Em Julho deste ano, cinco dos pilotos, (entre eles eu) que tinham solicitado autorização para voar em Mogadouro, a quem essa autorização foi recusada, com base nos argumentos mais soezes, que só a mais torpe das mentes podia rebuscar, decidiram rumar a Fuentemillanos em Espanha.
Durante uma semana, voamos e convivemos com pilotos e suas famílias, alemães, belgas, franceses, holandeses, espanhóis e suíços. Alguns permaneciam duas semanas, e outros quatro e mais. Nós portugueses ficamos apenas uma semana, e entre reboques, alojamento e alimentação despendemos no total 5.000 €, e nenhum de nós levou as suas famílias.

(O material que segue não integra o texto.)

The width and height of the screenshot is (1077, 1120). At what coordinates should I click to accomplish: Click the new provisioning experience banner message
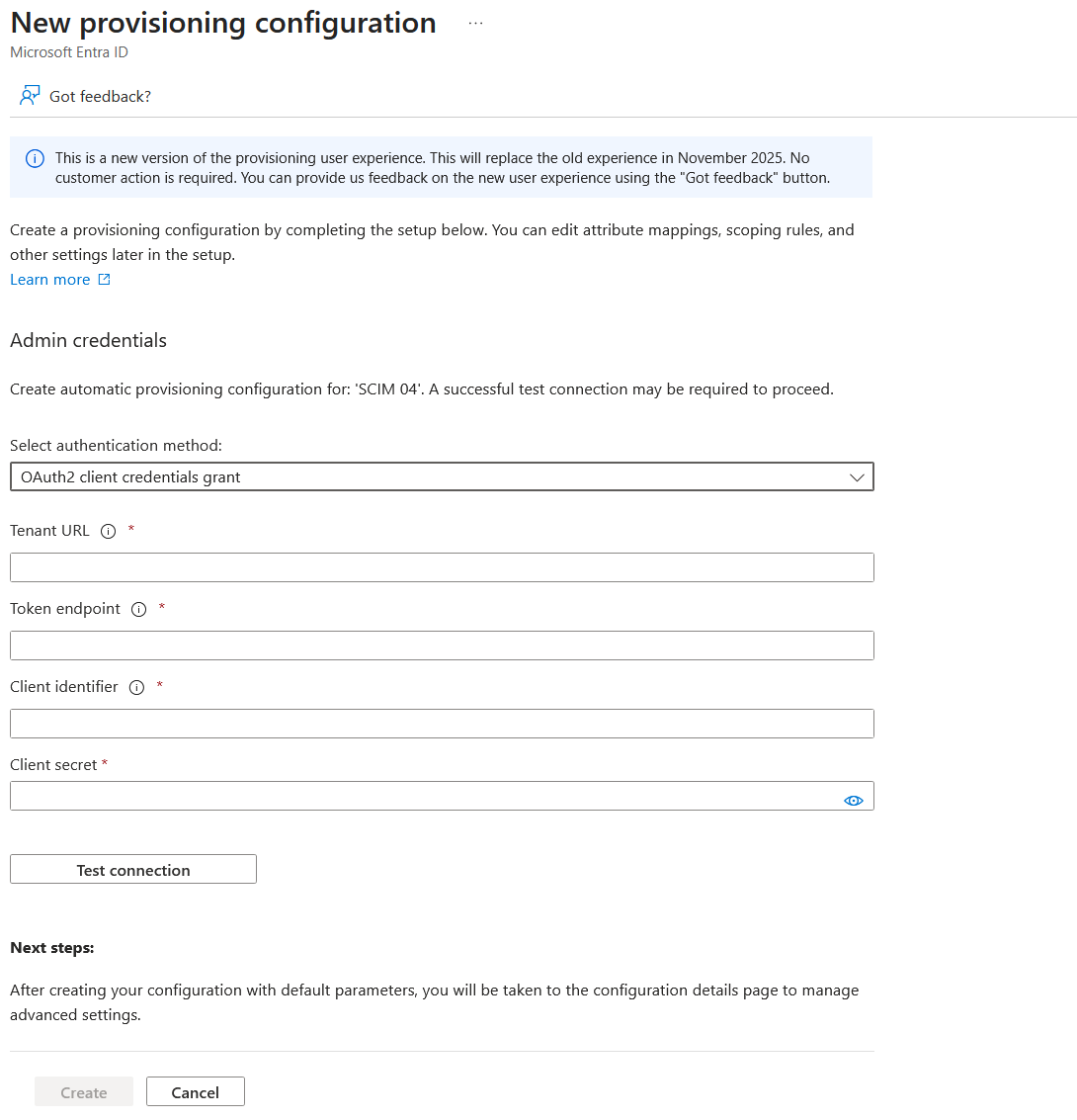coord(443,167)
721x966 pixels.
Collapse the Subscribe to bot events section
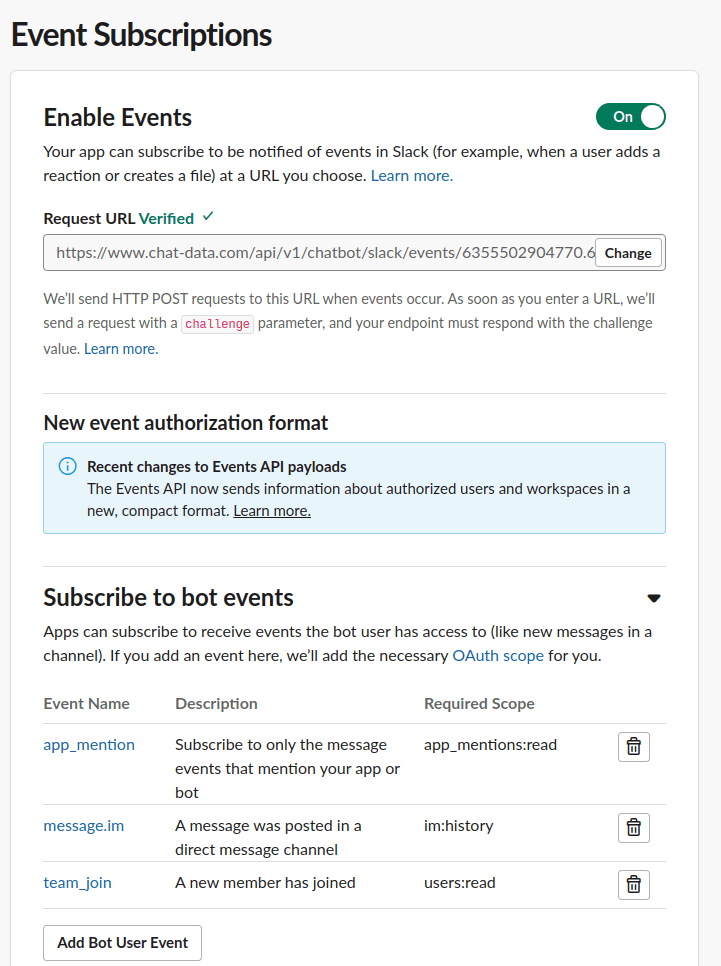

Fazendo de novo as contas de merceeiro, e calculando que os cerca de 50 pilotos que em média demandam diariamente a Fuentemillanos, nos quatro meses de época alta, contribuem com mais de 1.200.000 € para a economia local.
Em Portugal somos menos duma centena, apesar de termos tradição neste campo. No próximo dia 14 comemora-se os 100 anos do primeiro voo de planador em Portugal. Fomos seguramente um dos países pioneiros neste campo.
Porque somos afinal tão poucos em Portugal?
Não podemos acusar o poder público de não ter feito nada pela modalidade, como é tão frequente, porque temos o exemplo de Mogadouro, onde o poder público investiu o que tinha e o que não tinha.
Então, é dever cívico de cada cidadão deste país, denunciar e combater com todos os meios que o sistema nos disponibiliza, a falta de decência, de honestidade e de rectidão, da gestão de coisa pública.
Ultimamente, alguns dos convidados do Senhor Director de Aeródromo, vieram defender que sempre foram bem recebidos.
Dou-lhes razão!
Eu também faço parte dessa lista de privilegiados! Fui talvez o primeiro convidado do Senhor Director de Aeródromo a voar em Mogadouro. No próprio dia da inauguração e quando o felicitava pela obra realizada, convidou-me pessoalmente a voar sempre que quisesse em Mogadouro, mas sublinhando que o convite era individual. Era dia de festa, e por isso não era oportuno fazer estalar logo ali o verniz.
Mais tarde formulei-lhe o pedido para voar em Mogadouro, na qualidade de Presidente da Comissão Nacional do Voo à Vela, e a resposta foi, que os convites seriam individuais e endereçados por ele mesmo.
É isto que eu combato, que eu repugno e que me revolta. Se é coisa pública, recuso-me a fazer parte da lista de privilegiados, seja ela qual for. Se ali está o dinheiro de todos nós, tem que estar acessível a todos, aos actuais praticantes e aos vindouros, sem qualquer discriminação ou privilégio.